Dramatizing the best of the past--the American past--was the achievement of crisp, eloquent Howard Mumford Jones, 70, Harvard's Abbott Lawrence Lowell professor of the humanities. A former president of the American Academy of Arts and Sciences, Jones spoke out sharply against McCarthyism in the 1950s. It was a patriot's protest; few scholars are so enamored of U.S. ideals. Author Jones (The Pursuit of Happiness), who will lecture at M.I.T. this fall, is convinced that "Americanists" have one of the toughest fields around--a thicket of North American lore, its European roots and all of South America as well. It is "not a discipline for the C mind."

Humanist Jones bemoans the disproportionate cash lavished on science research these days, but concern for the human was equally strong and perhaps more so among his retiring scientific colleagues.
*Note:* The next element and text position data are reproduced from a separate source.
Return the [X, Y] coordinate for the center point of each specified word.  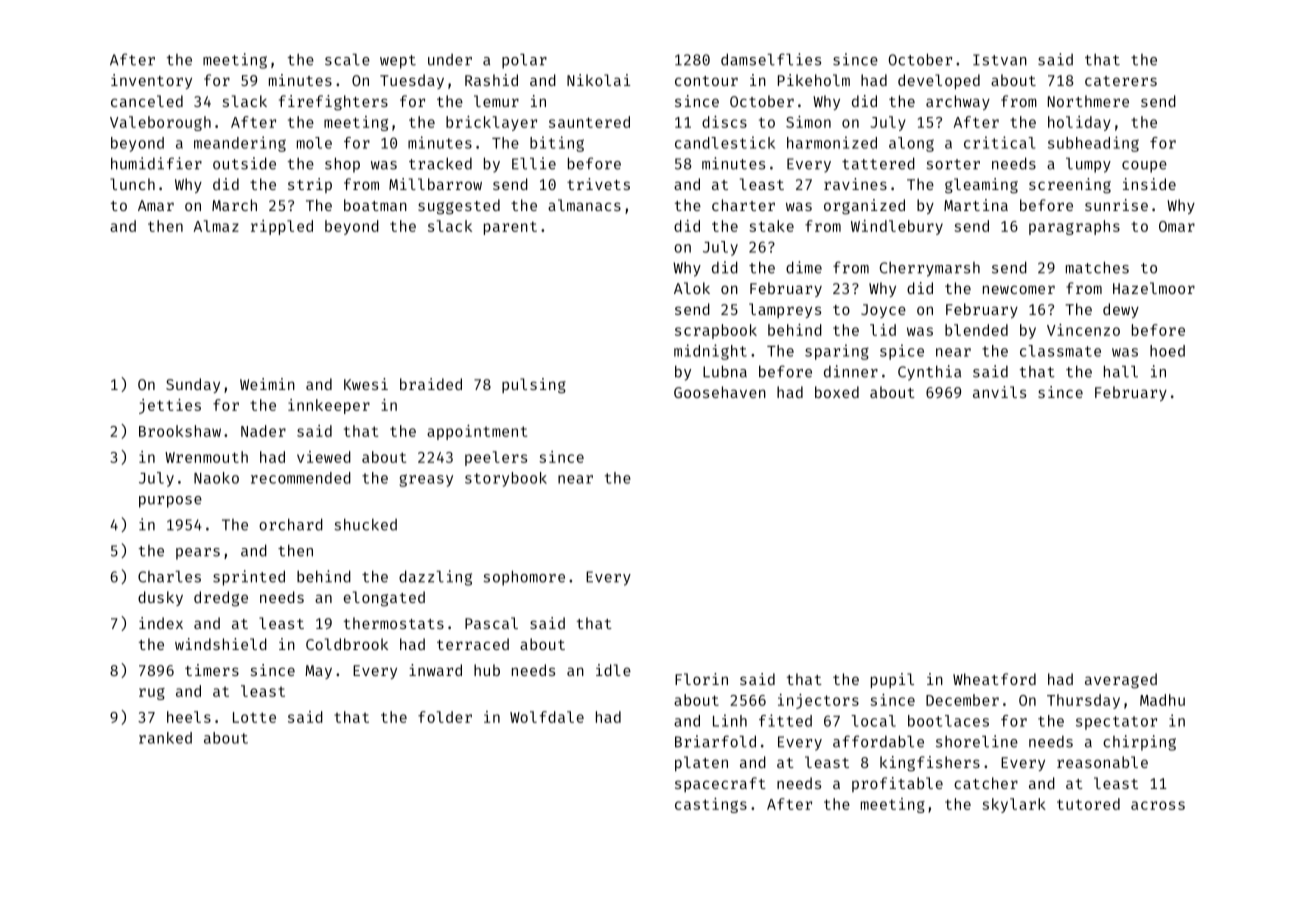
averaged [1121, 681]
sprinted [249, 578]
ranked [165, 738]
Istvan [1000, 60]
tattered [878, 163]
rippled [282, 227]
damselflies [771, 59]
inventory [151, 81]
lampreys [785, 310]
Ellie [534, 163]
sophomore [524, 578]
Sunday [193, 385]
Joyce [883, 311]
Example: Caltech's eminent Biologist Alfred H. Sturtevant, 70, whose 1913 technique for "mapping" chromosomes made him a granddaddy of genetics. When the AEC argued in 1955 that fallout from H-bomb tests was harmless, Sturtevant bristled. "It is inexcusable to state that no hazard exists," he retorted.

The most esoteric scientist, in fact, can be a humanist at the terminus of his work. Zoologist Alfred E. Emerson, 65, leaves the University of Chicago as a world authority on the social behavior of insects and the proud owner of the world's biggest collection of termites--230,000, which he keeps in jars in his office. What has Emerson learned? That cooperation, not competition, is the main way that termites survive. And humans? That un-Darwinian possibility alone is enough to make anyone wonder how the University of Chicago can possibly retire Emerson until he finds out a lot more.